Propos recueillis par
Christophe Degryse

1. La presse de Londres le qualifiera d’homme le plus dangereux d’Europe!
2. Le DGB est une Confédération syndicale qui défend les intérêts des syndicats allemands auprès des communes, des Länder et de l'Etat fédéral, des organisations patronales et dans la vie associative du pays. Le DGB est affilié ä la Confédération européenne des syndicats (CES)
3. Très schématiquement, les monétaristes sont les économistes qui pensent qu’il suffit de mettre l’accent sur la lutte contre l’inflation et sur la stabilité des prix en passant une politique monétaire stricte et l’assainissement des finances publiques (quelles qu’en soient les conséquences en matière d’emploi) pour créer les conditions de la croissance économique.

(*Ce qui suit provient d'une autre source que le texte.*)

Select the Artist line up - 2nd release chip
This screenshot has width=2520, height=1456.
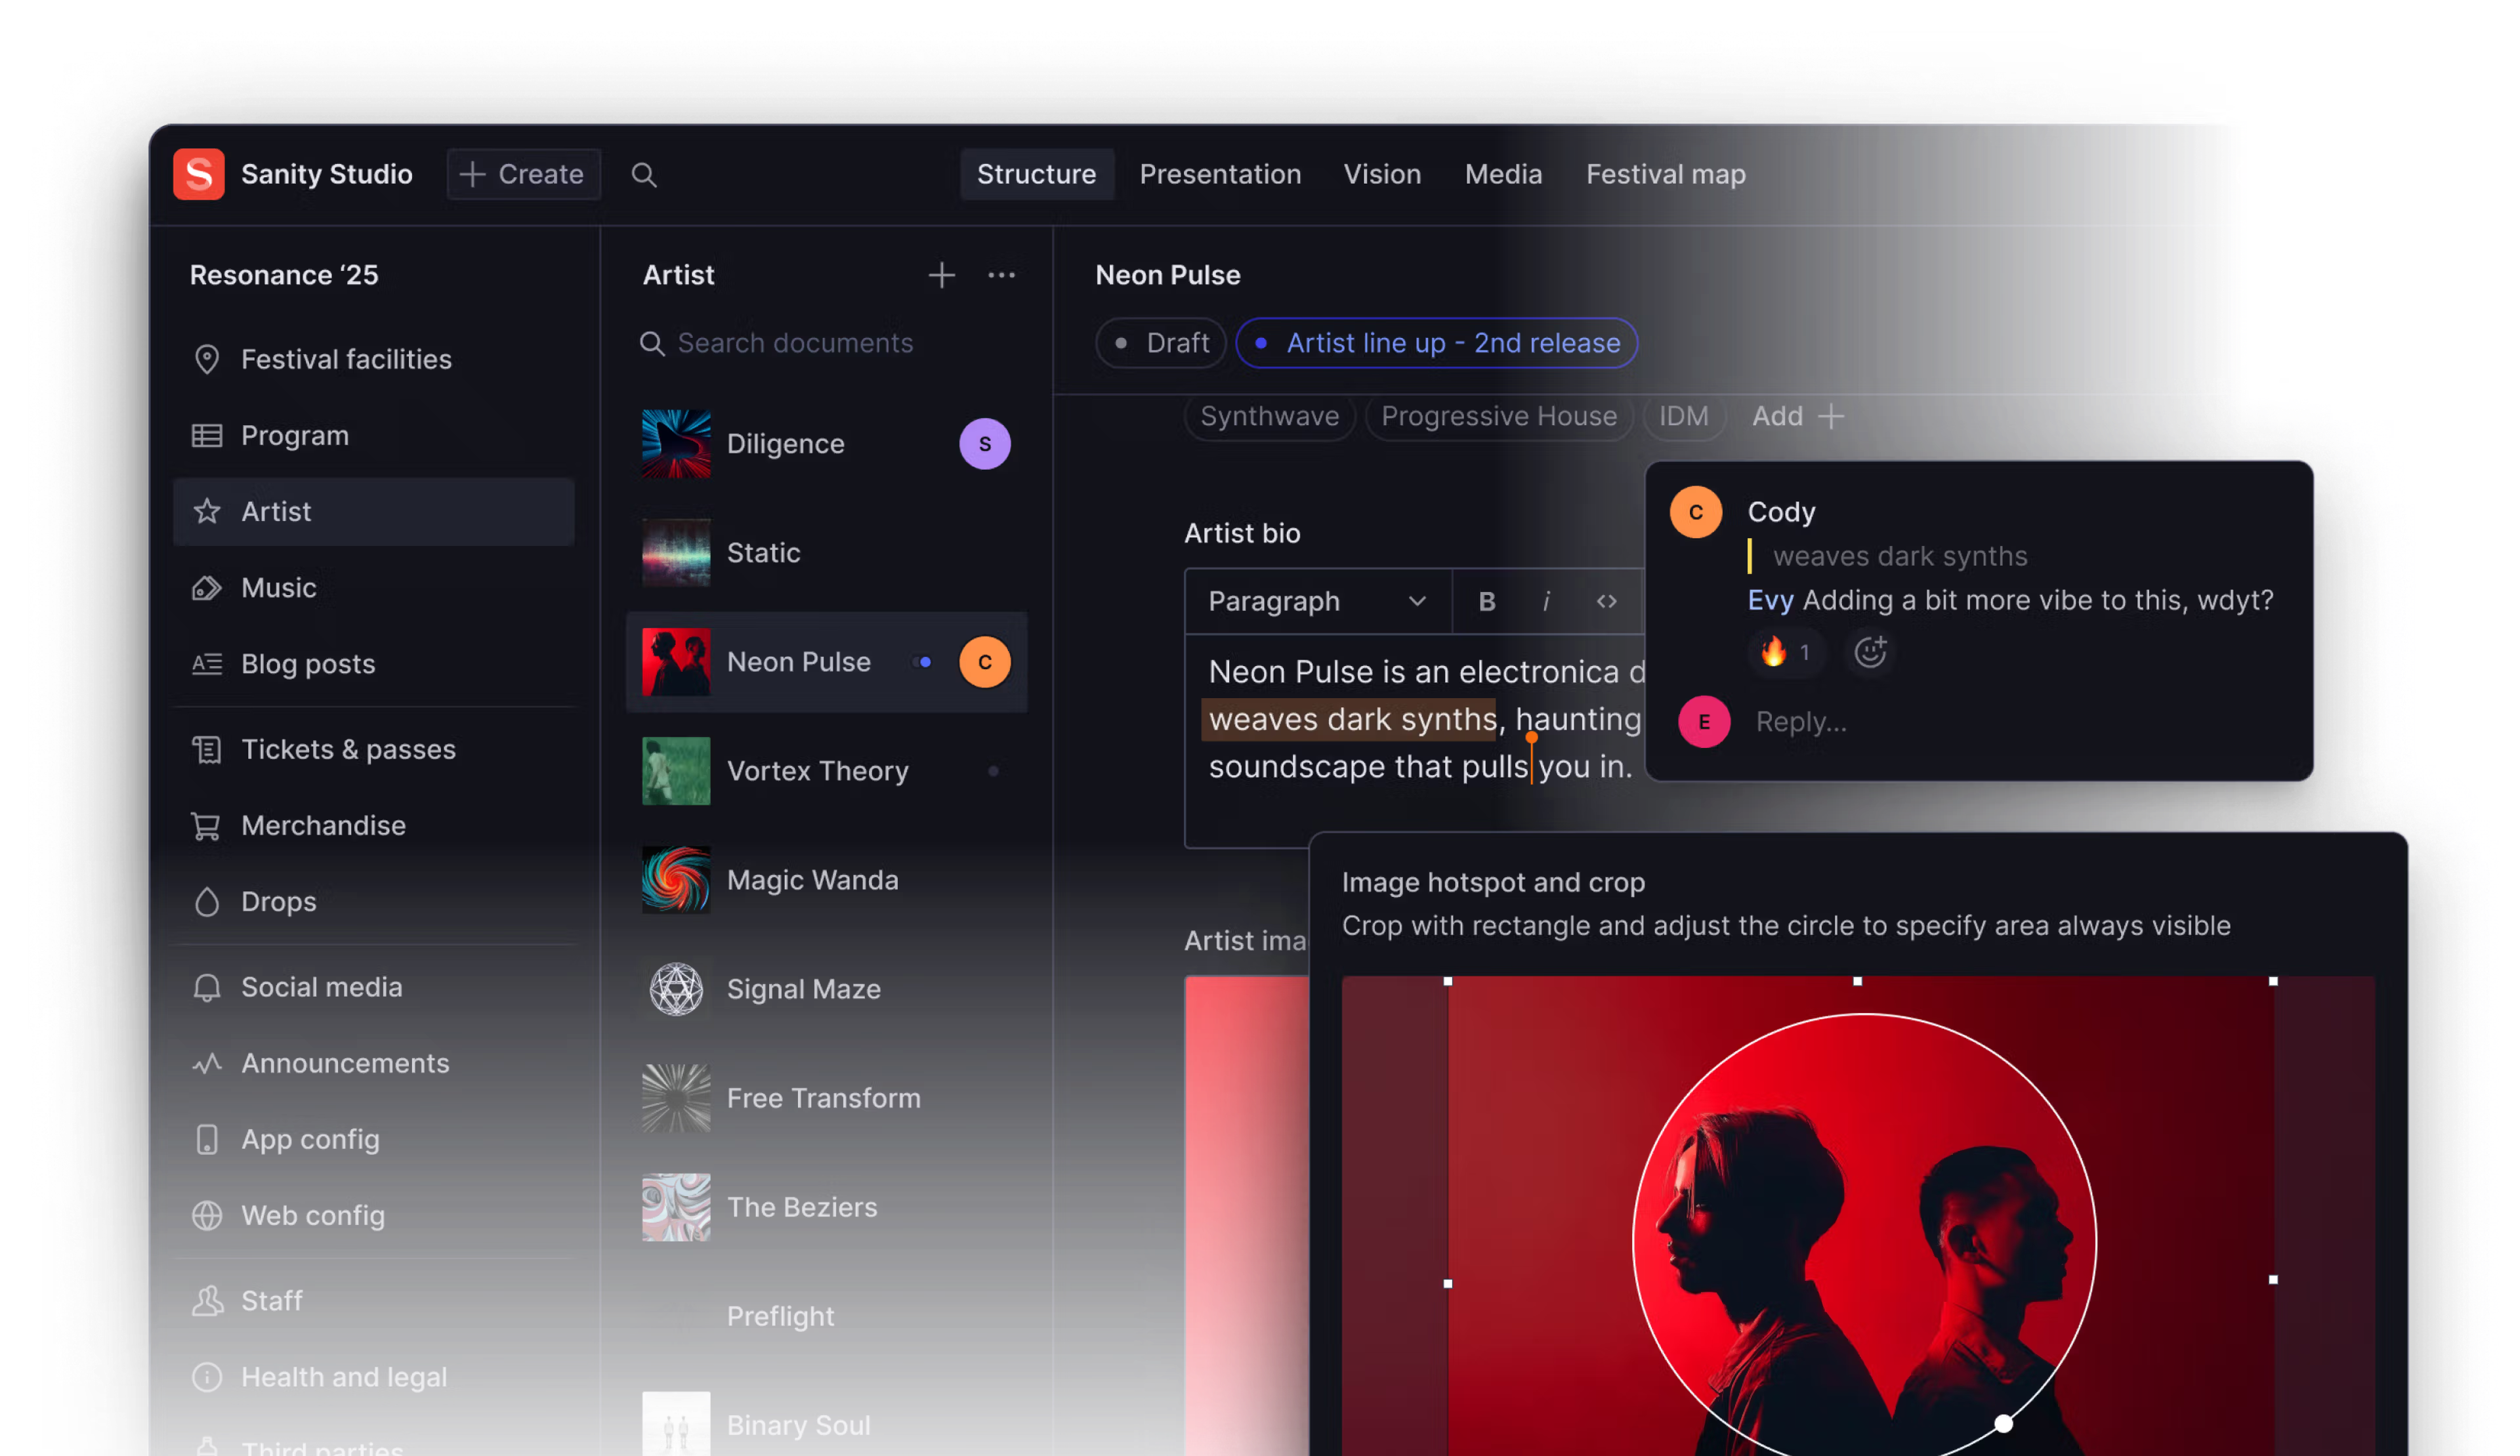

Ils s’opposent aux keynésiens qui prônent, eux, une intervention de l’État dans la relance des économies qui fléchissent.
4. Un “choc externe symétrique” est un ralentissement économique dont les causes sont externes (dans ce cas-ci, la crise asiatique) et qui frappe l’ensemble de la zone euro. On parlerait de choc “asymétrique” si cette crise ne frappait qu’une partie de la zone euro.
5. En situation de crise économique, les pouvoirs publics sont confrontés à une diminution de leurs recettes et à une augmentation de leurs dépenses, ce qui peut creuser les déficits. La stabilisation automatique consiste à modifier la politique budgétaire afin de stimuler la demande globale lorsque l’économie est en récession, sans intervention politique directe.